» **What this task involves**
Where does the word "Number" appear in the data? Copy every line that holds it.

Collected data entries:

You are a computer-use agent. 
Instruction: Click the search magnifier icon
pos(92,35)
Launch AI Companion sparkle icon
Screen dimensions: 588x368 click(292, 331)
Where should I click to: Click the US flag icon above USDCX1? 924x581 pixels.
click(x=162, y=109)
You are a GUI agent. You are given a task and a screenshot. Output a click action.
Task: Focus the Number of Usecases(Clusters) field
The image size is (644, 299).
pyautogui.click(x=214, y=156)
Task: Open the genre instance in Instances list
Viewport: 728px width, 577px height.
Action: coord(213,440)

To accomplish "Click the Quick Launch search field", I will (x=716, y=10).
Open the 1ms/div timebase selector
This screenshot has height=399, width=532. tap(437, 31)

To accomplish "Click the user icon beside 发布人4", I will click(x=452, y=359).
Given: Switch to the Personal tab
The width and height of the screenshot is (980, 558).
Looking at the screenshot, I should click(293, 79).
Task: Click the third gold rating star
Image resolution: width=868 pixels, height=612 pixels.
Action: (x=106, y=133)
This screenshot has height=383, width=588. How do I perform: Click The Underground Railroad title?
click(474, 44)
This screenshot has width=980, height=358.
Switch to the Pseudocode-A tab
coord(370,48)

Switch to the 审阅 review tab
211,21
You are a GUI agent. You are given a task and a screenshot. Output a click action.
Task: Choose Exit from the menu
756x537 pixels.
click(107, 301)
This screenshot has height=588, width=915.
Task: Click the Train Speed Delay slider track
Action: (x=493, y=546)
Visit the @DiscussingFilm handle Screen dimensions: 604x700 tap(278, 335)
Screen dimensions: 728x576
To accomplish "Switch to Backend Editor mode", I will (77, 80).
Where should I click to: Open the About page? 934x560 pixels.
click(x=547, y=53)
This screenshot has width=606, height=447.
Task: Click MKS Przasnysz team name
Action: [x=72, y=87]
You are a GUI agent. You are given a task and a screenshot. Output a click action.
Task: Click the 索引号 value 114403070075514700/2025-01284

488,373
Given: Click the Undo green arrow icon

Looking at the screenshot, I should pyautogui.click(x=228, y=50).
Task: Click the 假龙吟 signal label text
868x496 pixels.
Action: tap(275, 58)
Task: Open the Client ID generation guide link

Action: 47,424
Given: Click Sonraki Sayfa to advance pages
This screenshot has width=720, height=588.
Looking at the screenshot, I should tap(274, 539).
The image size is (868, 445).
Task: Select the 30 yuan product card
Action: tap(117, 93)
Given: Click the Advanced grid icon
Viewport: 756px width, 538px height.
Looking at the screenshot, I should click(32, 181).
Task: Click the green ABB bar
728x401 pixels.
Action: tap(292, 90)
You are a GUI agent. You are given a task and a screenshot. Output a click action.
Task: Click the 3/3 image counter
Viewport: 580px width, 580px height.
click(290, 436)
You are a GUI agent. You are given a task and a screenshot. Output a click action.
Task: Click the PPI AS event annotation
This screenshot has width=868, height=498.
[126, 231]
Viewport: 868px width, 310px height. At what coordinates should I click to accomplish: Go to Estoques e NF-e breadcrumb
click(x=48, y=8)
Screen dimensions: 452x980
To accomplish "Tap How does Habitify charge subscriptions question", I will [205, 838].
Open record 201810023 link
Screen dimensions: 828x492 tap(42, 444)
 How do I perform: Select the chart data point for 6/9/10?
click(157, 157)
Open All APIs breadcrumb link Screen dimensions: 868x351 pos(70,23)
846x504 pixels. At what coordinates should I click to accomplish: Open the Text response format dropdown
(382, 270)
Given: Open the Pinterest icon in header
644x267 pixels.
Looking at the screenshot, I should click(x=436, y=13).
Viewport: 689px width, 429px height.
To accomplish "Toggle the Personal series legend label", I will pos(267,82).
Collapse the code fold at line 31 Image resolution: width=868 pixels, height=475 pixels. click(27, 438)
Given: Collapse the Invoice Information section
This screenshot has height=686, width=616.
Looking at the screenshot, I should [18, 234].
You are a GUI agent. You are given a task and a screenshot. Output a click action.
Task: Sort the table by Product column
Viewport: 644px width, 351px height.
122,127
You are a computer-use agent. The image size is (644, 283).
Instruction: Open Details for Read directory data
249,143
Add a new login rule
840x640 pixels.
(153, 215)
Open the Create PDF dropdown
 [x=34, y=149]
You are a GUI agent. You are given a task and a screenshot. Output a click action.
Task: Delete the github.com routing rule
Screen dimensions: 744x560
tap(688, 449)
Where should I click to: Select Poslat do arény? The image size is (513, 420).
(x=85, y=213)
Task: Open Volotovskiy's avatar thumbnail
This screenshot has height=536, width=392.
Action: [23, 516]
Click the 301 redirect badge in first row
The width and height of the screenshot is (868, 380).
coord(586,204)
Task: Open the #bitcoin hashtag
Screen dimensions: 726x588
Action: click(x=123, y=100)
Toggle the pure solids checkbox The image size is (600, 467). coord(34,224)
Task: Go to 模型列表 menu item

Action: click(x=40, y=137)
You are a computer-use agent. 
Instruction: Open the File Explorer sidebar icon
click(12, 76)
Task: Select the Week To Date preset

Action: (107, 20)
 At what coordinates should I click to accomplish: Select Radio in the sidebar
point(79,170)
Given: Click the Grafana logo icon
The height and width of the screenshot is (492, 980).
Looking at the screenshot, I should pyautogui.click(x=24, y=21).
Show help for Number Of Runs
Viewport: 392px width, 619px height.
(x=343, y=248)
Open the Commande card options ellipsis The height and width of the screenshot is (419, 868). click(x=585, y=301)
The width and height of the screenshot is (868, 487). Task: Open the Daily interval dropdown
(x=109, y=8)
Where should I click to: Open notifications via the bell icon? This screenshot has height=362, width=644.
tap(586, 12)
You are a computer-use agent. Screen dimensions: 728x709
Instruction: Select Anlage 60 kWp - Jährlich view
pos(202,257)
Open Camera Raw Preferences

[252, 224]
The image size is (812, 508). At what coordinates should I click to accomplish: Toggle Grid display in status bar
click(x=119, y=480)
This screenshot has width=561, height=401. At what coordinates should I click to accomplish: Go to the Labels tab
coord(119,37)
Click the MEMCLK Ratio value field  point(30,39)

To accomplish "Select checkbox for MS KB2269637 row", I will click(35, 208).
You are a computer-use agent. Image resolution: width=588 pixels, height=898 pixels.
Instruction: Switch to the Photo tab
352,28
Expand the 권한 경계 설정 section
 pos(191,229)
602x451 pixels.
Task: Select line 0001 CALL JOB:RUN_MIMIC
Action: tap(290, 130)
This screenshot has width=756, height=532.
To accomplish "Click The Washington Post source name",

» **Expected output**
Task: Focus the Number of Usecases(Clusters) field
Show help for Number Of Runs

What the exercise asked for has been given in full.